* _WORK ORDER_:
Repeat exactly, and only, the lines of the entries below from the one with "Where should I click to: Select the 5J" through the one with "The height and width of the screenshot is (404, 690).", both ends included.

* _PROVIDED ENTRIES_:
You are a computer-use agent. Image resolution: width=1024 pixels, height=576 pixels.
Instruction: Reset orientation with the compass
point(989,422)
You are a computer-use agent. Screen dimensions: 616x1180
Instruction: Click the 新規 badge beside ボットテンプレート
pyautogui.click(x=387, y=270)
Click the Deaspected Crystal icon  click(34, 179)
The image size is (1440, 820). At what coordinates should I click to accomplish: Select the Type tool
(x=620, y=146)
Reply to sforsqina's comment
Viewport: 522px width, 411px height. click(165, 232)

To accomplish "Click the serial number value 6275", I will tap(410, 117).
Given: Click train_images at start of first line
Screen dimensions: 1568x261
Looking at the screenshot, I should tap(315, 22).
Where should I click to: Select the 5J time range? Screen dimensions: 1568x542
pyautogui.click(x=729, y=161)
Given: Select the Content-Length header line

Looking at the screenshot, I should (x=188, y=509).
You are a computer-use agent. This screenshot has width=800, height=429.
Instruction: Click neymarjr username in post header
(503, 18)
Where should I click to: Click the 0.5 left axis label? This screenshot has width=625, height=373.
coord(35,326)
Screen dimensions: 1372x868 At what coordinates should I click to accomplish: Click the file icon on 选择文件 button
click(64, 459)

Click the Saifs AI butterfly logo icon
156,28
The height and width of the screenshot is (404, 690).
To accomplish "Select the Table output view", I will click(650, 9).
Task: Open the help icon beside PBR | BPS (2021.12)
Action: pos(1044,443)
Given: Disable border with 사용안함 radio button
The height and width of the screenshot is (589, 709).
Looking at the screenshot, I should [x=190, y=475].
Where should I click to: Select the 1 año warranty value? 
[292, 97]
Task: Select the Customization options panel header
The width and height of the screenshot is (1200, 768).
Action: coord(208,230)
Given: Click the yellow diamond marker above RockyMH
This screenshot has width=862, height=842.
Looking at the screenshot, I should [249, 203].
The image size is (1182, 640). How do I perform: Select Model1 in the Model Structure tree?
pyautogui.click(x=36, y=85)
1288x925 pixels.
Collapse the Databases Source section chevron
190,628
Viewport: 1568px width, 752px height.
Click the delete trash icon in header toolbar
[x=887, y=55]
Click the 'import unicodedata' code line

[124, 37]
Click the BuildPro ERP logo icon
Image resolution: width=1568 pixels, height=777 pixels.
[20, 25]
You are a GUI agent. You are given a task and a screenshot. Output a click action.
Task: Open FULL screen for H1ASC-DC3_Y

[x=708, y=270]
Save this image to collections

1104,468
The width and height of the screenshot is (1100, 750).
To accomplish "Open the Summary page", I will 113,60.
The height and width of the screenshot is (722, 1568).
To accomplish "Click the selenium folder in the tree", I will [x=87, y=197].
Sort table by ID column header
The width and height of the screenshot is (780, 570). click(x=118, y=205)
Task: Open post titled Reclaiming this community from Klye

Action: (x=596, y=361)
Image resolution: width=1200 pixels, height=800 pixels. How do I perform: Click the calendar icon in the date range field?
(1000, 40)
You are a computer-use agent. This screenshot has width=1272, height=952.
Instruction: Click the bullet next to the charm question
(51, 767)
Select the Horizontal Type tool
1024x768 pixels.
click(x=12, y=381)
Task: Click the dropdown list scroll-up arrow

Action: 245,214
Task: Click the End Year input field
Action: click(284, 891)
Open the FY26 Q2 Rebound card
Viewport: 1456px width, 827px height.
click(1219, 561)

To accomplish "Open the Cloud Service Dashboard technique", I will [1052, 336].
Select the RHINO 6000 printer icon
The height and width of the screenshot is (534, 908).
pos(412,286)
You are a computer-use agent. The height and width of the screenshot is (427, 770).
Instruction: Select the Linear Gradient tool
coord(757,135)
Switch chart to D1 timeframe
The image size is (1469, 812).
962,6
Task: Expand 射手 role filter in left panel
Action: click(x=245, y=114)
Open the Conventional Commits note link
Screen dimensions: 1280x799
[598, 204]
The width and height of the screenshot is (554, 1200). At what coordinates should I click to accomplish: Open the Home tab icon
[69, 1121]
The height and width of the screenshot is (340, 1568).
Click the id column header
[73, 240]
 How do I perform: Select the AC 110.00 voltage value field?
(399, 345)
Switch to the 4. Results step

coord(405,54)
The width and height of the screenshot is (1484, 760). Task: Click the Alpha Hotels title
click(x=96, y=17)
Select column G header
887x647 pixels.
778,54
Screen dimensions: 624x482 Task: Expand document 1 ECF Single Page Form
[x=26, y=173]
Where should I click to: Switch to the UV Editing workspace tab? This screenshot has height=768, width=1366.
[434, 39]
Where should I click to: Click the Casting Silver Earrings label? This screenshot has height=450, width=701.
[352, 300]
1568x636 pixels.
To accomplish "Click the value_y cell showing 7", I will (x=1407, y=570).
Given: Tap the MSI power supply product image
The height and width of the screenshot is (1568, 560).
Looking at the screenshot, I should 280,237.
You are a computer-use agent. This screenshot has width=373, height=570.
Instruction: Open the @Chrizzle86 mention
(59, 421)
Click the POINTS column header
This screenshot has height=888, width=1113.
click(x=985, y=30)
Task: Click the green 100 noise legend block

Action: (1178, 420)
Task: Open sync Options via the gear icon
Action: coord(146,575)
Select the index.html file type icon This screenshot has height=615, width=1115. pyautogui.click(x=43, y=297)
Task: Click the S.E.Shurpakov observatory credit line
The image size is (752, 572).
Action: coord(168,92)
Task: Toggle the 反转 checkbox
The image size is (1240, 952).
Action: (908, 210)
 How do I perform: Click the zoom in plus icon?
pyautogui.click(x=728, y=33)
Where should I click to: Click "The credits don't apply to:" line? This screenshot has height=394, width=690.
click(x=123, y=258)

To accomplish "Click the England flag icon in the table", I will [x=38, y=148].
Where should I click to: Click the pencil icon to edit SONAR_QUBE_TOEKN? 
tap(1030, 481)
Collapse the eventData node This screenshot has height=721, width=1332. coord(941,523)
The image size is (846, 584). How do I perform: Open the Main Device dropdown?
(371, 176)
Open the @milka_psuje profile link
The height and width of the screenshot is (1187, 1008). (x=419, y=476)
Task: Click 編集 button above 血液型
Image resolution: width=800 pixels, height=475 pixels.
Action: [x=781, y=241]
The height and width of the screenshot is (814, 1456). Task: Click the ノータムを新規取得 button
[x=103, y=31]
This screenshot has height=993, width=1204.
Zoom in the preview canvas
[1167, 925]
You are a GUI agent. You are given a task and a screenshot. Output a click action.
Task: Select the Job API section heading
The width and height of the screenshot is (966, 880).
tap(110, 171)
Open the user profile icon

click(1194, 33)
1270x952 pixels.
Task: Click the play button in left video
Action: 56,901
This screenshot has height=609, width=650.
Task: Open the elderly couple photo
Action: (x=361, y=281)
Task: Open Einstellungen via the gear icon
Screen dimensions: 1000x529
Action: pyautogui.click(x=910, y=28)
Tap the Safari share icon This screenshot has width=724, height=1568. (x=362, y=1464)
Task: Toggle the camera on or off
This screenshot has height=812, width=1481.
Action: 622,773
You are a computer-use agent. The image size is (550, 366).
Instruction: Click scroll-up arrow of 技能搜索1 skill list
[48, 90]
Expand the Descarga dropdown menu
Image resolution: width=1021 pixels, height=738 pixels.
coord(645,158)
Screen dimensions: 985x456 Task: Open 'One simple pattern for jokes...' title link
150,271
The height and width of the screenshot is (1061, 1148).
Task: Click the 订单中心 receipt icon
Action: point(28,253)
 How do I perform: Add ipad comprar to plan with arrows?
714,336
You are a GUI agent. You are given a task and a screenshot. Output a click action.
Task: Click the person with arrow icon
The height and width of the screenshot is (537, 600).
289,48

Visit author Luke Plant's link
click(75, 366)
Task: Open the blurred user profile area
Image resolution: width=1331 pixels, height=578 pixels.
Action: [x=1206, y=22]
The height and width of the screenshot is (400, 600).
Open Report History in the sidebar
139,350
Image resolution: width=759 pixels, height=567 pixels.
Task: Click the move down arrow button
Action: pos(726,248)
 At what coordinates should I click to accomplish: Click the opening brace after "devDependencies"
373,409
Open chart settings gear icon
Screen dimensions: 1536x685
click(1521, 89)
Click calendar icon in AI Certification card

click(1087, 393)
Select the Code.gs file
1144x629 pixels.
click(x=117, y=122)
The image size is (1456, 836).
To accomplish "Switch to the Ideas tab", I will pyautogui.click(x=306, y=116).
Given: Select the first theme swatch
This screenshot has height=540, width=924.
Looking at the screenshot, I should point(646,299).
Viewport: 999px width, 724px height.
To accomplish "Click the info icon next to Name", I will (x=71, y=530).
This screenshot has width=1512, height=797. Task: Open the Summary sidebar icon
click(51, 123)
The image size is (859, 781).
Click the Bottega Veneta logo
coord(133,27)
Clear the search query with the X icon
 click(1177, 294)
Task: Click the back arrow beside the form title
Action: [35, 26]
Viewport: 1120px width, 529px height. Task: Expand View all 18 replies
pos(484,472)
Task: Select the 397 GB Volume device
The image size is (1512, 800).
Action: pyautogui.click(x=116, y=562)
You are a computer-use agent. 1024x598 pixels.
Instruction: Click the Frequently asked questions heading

* _EXERCISE SOLUTION_:
Where should I click to: Select the 5J time range? Screen dimensions: 1568x542
pyautogui.click(x=729, y=161)
Given: Select the Content-Length header line

Looking at the screenshot, I should (x=188, y=509).
You are a computer-use agent. This screenshot has width=800, height=429.
Instruction: Click neymarjr username in post header
(503, 18)
Where should I click to: Click the 0.5 left axis label? This screenshot has width=625, height=373.
coord(35,326)
Screen dimensions: 1372x868 At what coordinates should I click to accomplish: Click the file icon on 选择文件 button
click(64, 459)

Click the Saifs AI butterfly logo icon
156,28
The height and width of the screenshot is (404, 690).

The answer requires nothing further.